STAT3888 Statistical Machine Learning
Task
Content:
This assessment item evaluates your learning towards the data collection, feature engineering, design, evaluate and execution of data analytical model, providing appropriate context-based recommendations. In this assessment, we evaluate the listed skills in three main themes of machine learning techniques, namely, unsupervised learning, supervised learning, and learning by experience. You are provided with the real-world dataset for the assessment.
By using Google Colab, you should analyse the data through your own analysis plan and propose context-based recommendations. Also, you should respond to some questions using the output of the designed and executed analytical models. It requires you to understand and apply the techniques and skills covered in the subject.
Objective:
Apply K-means clustering technique to an enterprise data set Following on from the initial exploration of use cases, technical management is now advising you to develop a proof-of-concept for the application of machine learning models.
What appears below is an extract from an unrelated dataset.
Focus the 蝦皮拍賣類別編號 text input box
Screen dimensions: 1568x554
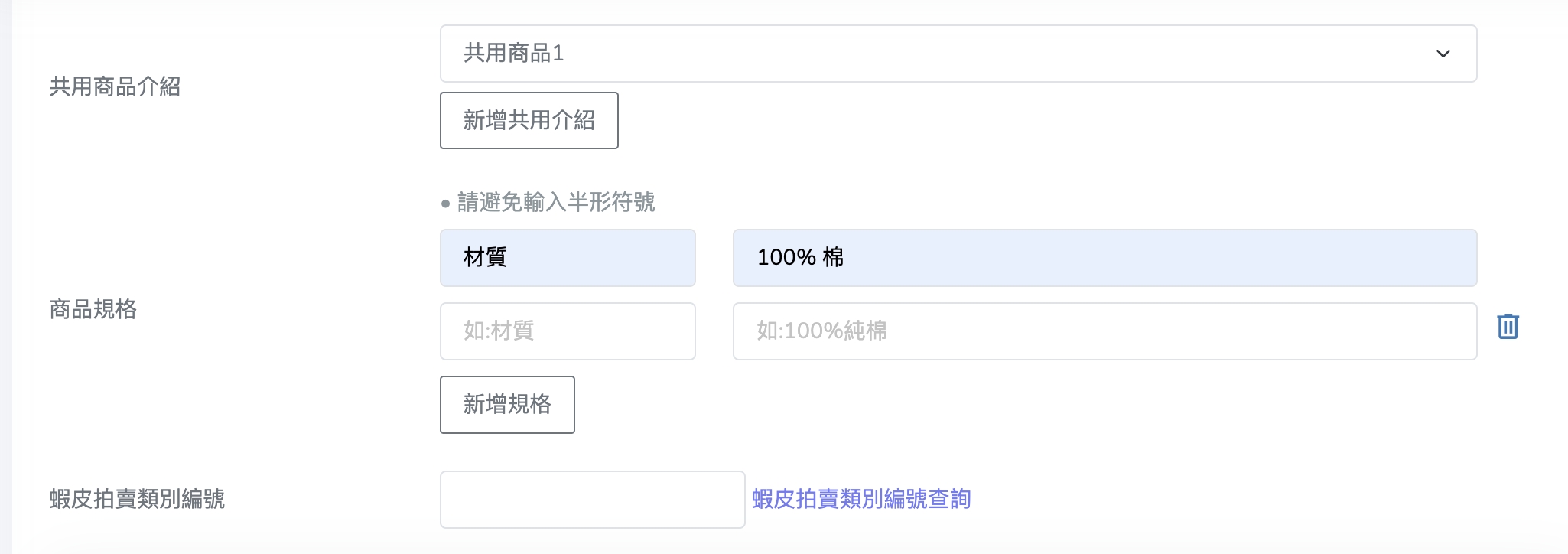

For this, you are provided with a real-world dataset for the assessment. By using the course analytical software, you should analyse the data through your own analysis plan, compare the different ML techniques, and propose context-based recommendations.
Also, you should respond to some questions using the output of the designed and executed analytical models. It requires you to understand and apply the techniques and skills covered in the subject. As a deliverable technical management is expecting a handbook outlining your model results and a report to describe and justify your results. "IBM employs a network of expert consultants for various projects. To help determine how to distribute its bonuses, IBM wants to cluster groups of employees with similar performance based on key performance metrics.
Each observation corresponding to an employee in the file ‘Big Blue’ and consists of values for:
(1) Usage Rate - which corresponds to the period proportion of time that the employee has been actively working on high priority projects,
(2) Recognition - which is the number of projects for which the employee involvement was specifically requested, and
(3) Leader - which is the number of projects on which the employee has served as a project leader."
You are provided with a real-world dataset, IBM, to be analysed using unsupervised learning techniques/clustering. Click the link below to download the dataset.
Once you have downloaded the dataset, you are expected to analyse the data by carrying out the following tasks:
Feature engineering task Download Feature engineering task: You should find variables that should not be considered for the 'clustering'. In the report, you should justify your decision. By applying clustering algorithms, you should identify the optimum number of clusters? Please justify your finding. In this part, you should explain the ‘clusters’ linguistically.
You can consider various stakeholders as your audience and pitch your explanation to them. The provided data is about the performance of a given enterprise. Now you should identify which cluster refers to a group of individuals with the best performance? Can you justify your finding by using the Centroid Table values?